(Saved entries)
##########

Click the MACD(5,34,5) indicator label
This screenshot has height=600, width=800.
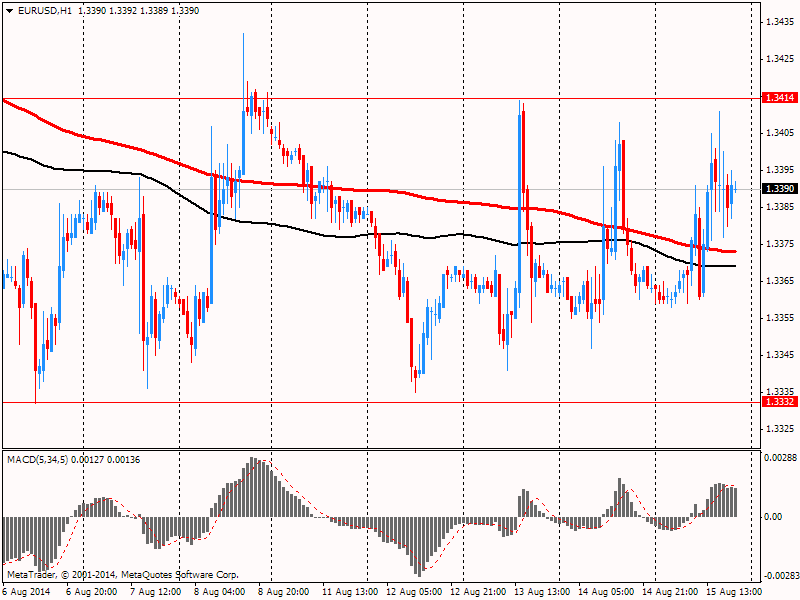(x=40, y=459)
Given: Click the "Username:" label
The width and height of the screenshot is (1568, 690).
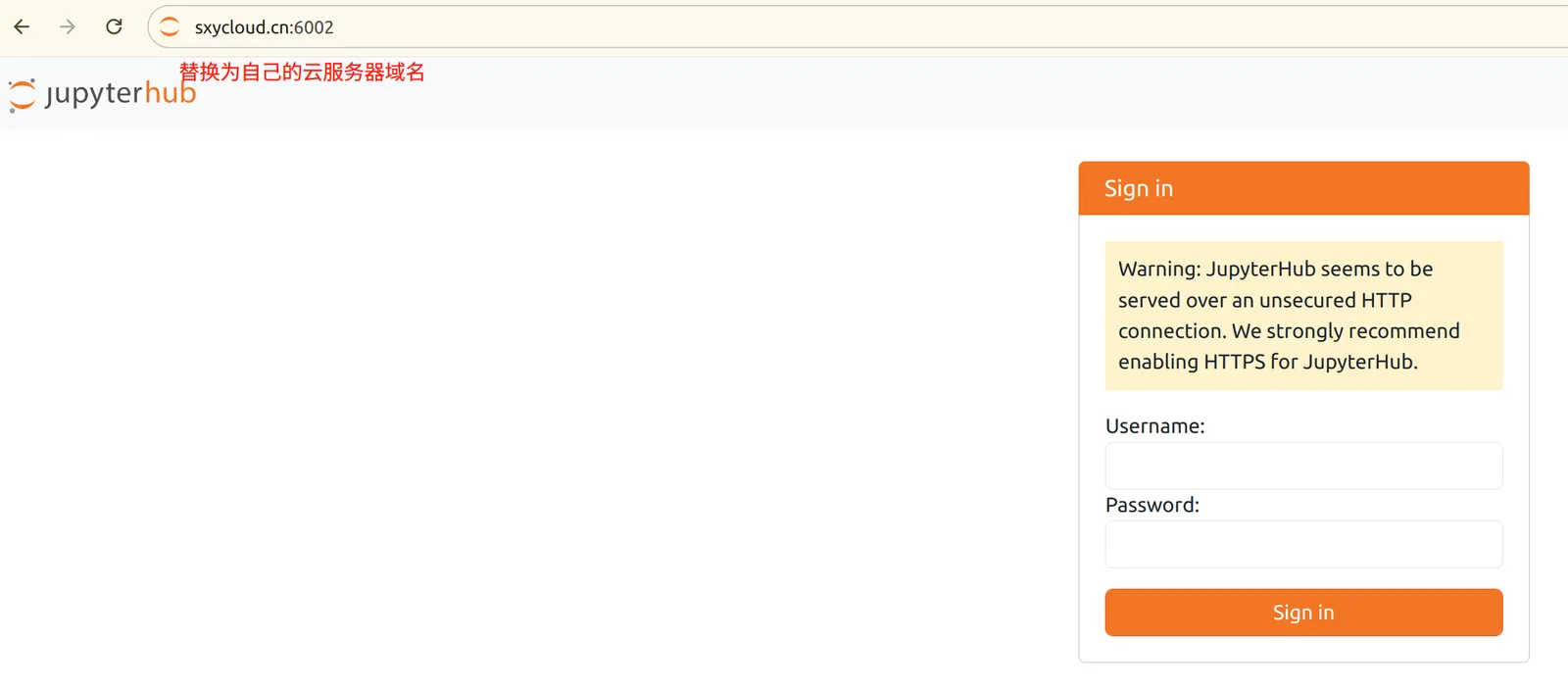Looking at the screenshot, I should point(1154,426).
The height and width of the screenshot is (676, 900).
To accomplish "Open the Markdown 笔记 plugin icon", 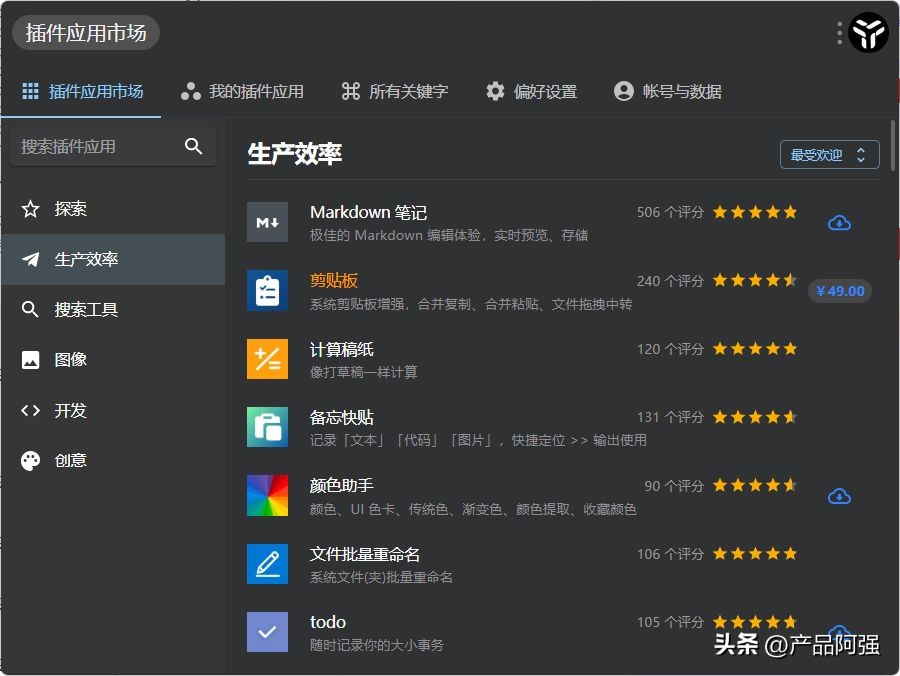I will (x=267, y=222).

##########

▸ What you will do
Write down exactly what the lines above say, from the line holding "This screenshot has height=600, width=800." through the line holding "The height and", and nothing more. Do not copy the pictures.

▸ Result
This screenshot has height=600, width=800.
(x=40, y=459)
Given: Click the "Username:" label
The width and height of the screenshot is (1568, 690).
Looking at the screenshot, I should point(1154,426).
The height and width of the screenshot is (676, 900).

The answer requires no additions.